(What this task involves): What you return must match the records character for character.

Records for processing section start

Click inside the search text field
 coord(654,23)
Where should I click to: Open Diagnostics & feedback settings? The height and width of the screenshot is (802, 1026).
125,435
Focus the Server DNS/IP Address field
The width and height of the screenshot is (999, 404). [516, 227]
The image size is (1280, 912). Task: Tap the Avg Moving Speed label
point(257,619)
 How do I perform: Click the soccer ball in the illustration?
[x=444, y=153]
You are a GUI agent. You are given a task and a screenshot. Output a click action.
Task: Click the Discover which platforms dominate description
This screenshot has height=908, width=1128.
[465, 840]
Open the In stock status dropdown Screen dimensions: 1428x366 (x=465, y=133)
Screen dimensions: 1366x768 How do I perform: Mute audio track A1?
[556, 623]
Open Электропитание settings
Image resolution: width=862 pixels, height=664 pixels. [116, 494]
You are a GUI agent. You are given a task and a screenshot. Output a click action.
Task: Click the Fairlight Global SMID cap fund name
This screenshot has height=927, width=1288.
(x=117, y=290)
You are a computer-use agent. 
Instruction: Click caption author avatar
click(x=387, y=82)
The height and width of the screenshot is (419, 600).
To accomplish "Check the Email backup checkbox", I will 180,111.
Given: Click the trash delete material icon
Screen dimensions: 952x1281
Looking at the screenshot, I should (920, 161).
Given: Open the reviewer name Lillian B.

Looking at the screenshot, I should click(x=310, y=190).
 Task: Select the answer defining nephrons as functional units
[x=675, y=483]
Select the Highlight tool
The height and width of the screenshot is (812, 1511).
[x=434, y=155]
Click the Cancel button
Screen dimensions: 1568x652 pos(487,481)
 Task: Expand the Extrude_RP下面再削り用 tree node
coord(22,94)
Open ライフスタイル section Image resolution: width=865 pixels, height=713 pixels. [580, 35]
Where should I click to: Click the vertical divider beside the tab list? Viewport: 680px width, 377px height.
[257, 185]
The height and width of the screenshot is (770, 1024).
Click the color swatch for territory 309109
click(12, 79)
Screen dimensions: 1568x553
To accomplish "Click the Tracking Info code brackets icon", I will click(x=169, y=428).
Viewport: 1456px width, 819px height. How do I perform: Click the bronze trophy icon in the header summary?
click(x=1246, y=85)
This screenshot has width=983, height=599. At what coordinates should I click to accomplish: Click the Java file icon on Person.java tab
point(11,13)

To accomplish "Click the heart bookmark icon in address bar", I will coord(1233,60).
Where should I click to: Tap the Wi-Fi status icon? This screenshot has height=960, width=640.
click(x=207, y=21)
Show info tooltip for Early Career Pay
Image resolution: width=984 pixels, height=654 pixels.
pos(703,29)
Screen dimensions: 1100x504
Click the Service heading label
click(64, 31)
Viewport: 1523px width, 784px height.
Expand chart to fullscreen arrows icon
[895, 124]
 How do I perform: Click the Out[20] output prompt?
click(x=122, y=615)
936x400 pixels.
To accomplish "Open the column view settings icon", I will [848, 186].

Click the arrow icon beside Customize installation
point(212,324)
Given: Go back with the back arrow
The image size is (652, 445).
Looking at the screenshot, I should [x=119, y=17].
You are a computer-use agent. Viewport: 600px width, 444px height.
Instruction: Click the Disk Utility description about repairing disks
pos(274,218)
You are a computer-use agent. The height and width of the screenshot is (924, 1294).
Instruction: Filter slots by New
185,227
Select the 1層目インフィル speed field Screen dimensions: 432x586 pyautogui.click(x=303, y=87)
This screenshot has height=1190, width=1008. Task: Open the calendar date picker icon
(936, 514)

Records for processing section end

(Your response):
Click inside the search text field
 coord(654,23)
Where should I click to: Open Diagnostics & feedback settings? The height and width of the screenshot is (802, 1026).
125,435
Focus the Server DNS/IP Address field
The width and height of the screenshot is (999, 404). [516, 227]
The image size is (1280, 912). Task: Tap the Avg Moving Speed label
point(257,619)
 How do I perform: Click the soccer ball in the illustration?
[x=444, y=153]
You are a GUI agent. You are given a task and a screenshot. Output a click action.
Task: Click the Discover which platforms dominate description
This screenshot has height=908, width=1128.
[465, 840]
Open the In stock status dropdown Screen dimensions: 1428x366 (x=465, y=133)
Screen dimensions: 1366x768 How do I perform: Mute audio track A1?
[556, 623]
Open Электропитание settings
Image resolution: width=862 pixels, height=664 pixels. [116, 494]
You are a GUI agent. You are given a task and a screenshot. Output a click action.
Task: Click the Fairlight Global SMID cap fund name
This screenshot has height=927, width=1288.
(x=117, y=290)
You are a computer-use agent. 
Instruction: Click caption author avatar
click(x=387, y=82)
The height and width of the screenshot is (419, 600).
To accomplish "Check the Email backup checkbox", I will 180,111.
Given: Click the trash delete material icon
Screen dimensions: 952x1281
Looking at the screenshot, I should (920, 161).
Given: Open the reviewer name Lillian B.

Looking at the screenshot, I should click(x=310, y=190).
 Task: Select the answer defining nephrons as functional units
[x=675, y=483]
Select the Highlight tool
The height and width of the screenshot is (812, 1511).
[x=434, y=155]
Click the Cancel button
Screen dimensions: 1568x652 pos(487,481)
 Task: Expand the Extrude_RP下面再削り用 tree node
coord(22,94)
Open ライフスタイル section Image resolution: width=865 pixels, height=713 pixels. [580, 35]
Where should I click to: Click the vertical divider beside the tab list? Viewport: 680px width, 377px height.
[257, 185]
The height and width of the screenshot is (770, 1024).
Click the color swatch for territory 309109
click(12, 79)
Screen dimensions: 1568x553
To accomplish "Click the Tracking Info code brackets icon", I will click(x=169, y=428).
Viewport: 1456px width, 819px height. How do I perform: Click the bronze trophy icon in the header summary?
click(x=1246, y=85)
This screenshot has width=983, height=599. At what coordinates should I click to accomplish: Click the Java file icon on Person.java tab
point(11,13)

To accomplish "Click the heart bookmark icon in address bar", I will coord(1233,60).
Where should I click to: Tap the Wi-Fi status icon? This screenshot has height=960, width=640.
click(x=207, y=21)
Show info tooltip for Early Career Pay
Image resolution: width=984 pixels, height=654 pixels.
pos(703,29)
Screen dimensions: 1100x504
Click the Service heading label
click(64, 31)
Viewport: 1523px width, 784px height.
Expand chart to fullscreen arrows icon
[895, 124]
 How do I perform: Click the Out[20] output prompt?
click(x=122, y=615)
936x400 pixels.
To accomplish "Open the column view settings icon", I will [848, 186].

Click the arrow icon beside Customize installation
point(212,324)
Given: Go back with the back arrow
The image size is (652, 445).
Looking at the screenshot, I should [x=119, y=17].
You are a computer-use agent. Viewport: 600px width, 444px height.
Instruction: Click the Disk Utility description about repairing disks
pos(274,218)
You are a computer-use agent. The height and width of the screenshot is (924, 1294).
Instruction: Filter slots by New
185,227
Select the 1層目インフィル speed field Screen dimensions: 432x586 pyautogui.click(x=303, y=87)
This screenshot has height=1190, width=1008. Task: Open the calendar date picker icon
(936, 514)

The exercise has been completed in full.